As the 50th anniversary of John F. Kennedy’s assassination approaches next month, polling released Tuesday as part of a new book about Kennedy’s legacy shows that he remains one of the most highly rated presidents of the past 50 years.
Asked to rate all the presidents from 1950-2000 on a scale of 0 to 10, Kennedy scored the highest, at 7.6. He was followed by Ronald Reagan, at 6.9, Dwight Eisenhower, at 6.8, and Bill Clinton, at 6.7. None of the other presidents scored above a 5.0.
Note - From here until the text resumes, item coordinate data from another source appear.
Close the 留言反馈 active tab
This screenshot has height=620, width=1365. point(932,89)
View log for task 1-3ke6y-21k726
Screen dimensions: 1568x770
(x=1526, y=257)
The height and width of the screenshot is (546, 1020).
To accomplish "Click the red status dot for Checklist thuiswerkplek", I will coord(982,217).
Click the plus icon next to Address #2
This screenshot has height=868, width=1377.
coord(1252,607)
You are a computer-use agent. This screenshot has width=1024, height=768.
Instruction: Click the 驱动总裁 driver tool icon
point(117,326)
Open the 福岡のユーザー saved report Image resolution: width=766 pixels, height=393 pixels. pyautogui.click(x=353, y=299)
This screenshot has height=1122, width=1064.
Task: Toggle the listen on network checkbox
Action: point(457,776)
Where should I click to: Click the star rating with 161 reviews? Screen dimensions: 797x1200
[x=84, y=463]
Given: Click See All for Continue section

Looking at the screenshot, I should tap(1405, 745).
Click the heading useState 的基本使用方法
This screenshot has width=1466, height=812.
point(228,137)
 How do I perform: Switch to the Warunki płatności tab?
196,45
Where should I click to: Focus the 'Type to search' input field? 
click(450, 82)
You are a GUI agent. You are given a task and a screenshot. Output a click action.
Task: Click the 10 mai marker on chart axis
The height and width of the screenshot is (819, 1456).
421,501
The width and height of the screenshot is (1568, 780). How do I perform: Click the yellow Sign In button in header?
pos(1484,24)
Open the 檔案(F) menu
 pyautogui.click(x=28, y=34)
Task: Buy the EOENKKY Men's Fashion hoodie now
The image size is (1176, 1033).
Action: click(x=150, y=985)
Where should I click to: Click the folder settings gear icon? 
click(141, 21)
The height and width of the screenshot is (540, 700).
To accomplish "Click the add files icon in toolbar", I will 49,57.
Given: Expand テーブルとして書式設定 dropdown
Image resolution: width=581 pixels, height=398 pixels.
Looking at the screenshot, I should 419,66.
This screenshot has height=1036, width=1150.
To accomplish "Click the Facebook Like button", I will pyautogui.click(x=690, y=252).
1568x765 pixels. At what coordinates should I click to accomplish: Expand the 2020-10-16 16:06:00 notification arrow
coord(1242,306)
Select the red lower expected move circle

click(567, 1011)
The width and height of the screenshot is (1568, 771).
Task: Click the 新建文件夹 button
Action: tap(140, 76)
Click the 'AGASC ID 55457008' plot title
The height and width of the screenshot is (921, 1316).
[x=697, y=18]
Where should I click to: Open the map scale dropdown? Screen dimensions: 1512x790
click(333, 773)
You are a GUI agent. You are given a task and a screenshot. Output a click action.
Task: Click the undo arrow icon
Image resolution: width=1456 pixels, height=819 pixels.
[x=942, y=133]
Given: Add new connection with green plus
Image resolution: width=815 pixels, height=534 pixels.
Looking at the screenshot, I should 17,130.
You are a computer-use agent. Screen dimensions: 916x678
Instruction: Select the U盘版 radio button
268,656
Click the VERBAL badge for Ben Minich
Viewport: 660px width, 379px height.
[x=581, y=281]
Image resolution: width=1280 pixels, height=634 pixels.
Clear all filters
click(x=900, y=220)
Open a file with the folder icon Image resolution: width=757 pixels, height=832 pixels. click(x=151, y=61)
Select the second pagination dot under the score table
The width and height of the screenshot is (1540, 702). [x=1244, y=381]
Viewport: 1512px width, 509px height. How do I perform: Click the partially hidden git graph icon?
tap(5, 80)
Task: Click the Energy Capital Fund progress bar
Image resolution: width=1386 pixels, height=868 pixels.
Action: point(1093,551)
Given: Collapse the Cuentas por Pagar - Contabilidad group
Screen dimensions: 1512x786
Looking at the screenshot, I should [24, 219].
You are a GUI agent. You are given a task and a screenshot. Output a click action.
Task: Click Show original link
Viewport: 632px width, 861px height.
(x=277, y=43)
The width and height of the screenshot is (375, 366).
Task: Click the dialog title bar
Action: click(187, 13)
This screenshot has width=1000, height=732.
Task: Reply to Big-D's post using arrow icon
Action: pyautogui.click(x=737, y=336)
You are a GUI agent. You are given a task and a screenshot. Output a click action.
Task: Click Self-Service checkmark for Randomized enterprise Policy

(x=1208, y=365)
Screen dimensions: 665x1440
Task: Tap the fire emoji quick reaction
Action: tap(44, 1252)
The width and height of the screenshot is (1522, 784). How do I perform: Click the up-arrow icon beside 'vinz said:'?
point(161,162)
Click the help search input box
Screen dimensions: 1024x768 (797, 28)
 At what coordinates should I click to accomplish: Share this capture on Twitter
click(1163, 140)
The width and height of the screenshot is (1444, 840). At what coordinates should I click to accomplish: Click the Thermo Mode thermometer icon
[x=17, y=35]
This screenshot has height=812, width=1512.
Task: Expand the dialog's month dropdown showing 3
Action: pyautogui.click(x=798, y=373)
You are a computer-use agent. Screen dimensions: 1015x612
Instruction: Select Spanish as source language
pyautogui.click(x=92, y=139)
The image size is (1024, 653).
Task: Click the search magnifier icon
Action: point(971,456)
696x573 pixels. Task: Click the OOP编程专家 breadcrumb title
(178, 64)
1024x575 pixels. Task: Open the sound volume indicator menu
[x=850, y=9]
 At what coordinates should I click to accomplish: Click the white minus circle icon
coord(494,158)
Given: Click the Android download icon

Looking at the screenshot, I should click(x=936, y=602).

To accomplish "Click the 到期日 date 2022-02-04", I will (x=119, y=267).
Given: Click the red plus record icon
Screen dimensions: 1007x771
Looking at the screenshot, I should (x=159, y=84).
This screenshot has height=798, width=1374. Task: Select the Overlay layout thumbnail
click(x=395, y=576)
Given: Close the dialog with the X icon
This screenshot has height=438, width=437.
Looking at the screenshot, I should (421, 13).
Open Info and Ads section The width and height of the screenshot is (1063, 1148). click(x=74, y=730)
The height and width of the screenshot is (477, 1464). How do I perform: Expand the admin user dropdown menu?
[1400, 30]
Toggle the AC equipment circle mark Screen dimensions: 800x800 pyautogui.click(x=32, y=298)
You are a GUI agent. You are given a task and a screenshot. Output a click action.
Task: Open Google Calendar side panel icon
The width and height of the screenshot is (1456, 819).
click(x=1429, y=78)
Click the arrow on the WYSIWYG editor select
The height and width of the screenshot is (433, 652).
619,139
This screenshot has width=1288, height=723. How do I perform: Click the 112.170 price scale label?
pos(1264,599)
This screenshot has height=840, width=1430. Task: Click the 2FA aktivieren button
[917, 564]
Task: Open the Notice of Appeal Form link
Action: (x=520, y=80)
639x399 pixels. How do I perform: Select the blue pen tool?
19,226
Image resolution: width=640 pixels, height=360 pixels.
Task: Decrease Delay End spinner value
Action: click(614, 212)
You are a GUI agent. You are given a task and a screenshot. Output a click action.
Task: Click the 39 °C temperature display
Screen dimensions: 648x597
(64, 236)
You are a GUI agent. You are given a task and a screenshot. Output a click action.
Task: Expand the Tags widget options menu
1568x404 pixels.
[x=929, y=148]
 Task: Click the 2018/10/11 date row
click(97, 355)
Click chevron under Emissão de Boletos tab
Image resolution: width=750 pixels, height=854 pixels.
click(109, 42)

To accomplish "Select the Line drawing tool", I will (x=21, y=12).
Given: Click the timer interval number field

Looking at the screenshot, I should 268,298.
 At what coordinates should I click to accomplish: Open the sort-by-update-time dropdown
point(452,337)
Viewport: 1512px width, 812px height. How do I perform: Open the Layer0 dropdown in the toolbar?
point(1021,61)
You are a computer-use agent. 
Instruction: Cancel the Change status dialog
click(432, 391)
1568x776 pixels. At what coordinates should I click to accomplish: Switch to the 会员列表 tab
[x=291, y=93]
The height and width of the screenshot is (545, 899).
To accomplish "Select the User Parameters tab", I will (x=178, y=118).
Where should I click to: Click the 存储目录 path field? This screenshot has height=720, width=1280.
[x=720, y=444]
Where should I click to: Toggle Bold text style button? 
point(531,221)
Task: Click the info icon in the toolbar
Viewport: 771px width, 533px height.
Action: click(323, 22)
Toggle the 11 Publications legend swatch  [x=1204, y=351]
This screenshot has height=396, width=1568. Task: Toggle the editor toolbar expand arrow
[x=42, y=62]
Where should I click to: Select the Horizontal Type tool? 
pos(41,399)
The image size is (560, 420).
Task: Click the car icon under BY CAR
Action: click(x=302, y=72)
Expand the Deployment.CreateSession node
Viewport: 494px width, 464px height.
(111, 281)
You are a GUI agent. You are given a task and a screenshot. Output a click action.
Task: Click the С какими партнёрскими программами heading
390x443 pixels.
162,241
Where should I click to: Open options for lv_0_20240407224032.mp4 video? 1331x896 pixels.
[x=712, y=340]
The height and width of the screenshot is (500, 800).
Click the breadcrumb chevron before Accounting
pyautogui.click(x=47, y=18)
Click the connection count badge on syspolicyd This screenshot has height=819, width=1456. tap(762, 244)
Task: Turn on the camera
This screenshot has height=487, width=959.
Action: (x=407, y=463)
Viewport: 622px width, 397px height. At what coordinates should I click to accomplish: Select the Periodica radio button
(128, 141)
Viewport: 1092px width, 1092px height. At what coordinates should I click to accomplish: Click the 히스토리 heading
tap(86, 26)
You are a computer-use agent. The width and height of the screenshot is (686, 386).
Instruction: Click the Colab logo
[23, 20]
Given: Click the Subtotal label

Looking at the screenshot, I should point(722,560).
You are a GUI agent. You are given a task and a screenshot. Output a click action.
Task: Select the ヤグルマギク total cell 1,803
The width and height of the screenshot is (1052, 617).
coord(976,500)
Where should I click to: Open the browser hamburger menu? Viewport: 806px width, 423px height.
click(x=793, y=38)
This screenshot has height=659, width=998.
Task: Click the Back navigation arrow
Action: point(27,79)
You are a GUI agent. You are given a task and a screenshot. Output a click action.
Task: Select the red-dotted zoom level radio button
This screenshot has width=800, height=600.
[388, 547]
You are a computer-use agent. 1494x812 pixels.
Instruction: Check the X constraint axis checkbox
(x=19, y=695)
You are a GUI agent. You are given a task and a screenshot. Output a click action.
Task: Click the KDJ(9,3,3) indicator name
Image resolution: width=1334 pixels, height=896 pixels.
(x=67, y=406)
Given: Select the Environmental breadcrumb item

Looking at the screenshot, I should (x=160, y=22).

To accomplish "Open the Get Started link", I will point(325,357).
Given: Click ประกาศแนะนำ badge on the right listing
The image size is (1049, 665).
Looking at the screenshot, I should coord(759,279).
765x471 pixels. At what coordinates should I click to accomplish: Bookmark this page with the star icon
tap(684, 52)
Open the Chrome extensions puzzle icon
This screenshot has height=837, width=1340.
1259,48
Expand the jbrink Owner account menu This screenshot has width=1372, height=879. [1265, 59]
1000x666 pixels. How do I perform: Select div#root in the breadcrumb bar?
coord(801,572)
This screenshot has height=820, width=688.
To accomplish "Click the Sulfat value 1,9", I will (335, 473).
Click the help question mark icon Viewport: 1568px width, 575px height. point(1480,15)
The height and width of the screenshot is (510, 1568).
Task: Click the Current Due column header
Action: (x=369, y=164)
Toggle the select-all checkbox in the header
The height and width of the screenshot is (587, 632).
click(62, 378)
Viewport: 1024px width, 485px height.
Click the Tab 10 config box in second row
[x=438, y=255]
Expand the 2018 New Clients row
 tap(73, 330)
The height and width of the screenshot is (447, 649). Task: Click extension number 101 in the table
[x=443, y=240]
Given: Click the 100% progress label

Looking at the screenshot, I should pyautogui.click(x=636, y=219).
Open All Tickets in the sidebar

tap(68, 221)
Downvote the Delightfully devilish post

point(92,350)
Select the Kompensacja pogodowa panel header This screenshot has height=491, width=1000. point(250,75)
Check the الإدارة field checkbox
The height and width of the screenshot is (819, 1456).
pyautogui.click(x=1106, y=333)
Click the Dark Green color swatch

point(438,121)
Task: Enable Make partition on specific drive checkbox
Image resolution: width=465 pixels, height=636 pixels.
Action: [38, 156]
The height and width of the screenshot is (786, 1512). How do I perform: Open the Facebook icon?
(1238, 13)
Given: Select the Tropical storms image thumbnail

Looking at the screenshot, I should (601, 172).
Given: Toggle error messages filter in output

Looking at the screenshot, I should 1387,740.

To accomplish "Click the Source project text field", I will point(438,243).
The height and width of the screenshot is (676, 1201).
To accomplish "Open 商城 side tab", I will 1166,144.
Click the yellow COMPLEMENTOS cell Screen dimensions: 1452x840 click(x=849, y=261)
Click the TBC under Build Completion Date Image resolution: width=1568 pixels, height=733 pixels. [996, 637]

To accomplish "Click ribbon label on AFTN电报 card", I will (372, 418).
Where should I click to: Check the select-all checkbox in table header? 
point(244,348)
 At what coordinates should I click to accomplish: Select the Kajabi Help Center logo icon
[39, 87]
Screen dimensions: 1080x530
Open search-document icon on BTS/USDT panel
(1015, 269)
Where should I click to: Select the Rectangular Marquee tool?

Nevertheless, Kennedy would not be Americans’ first choice to bring back as the next president, if any former leader alive or dead could serve again. Asked who they would most want to bring back, 24 percent of adults chose Reagan, 21 percent chose Clinton and 13 percent chose Kennedy. Abraham Lincoln was next, at 9 percent.
The findings, from a survey of more than 2,000 adults conducted this summer, were released Tuesday to coincide with the release of a new book from University of Virginia political scientist Larry Sabato, which takes on evidence of popular conspiracy theories about Kennedy’s assassination and analyzes his lasting legacy.
At a press conference unveiling his book at the Newseum in Washington, D.C., on Tuesday, Sabato said it was the findings on the impact Kennedy’s life has had that most struck him, not the findings about his death.
“The most important thing didn’t have anything to do with the assassination, it was the fact that even though John Kennedy had a terribly abbreviated tragic presidency, he’s actually lived for 50 years through nine successors,” Sabato afterward told a handful of reporters, which included press from the U.K., Germany and Korea.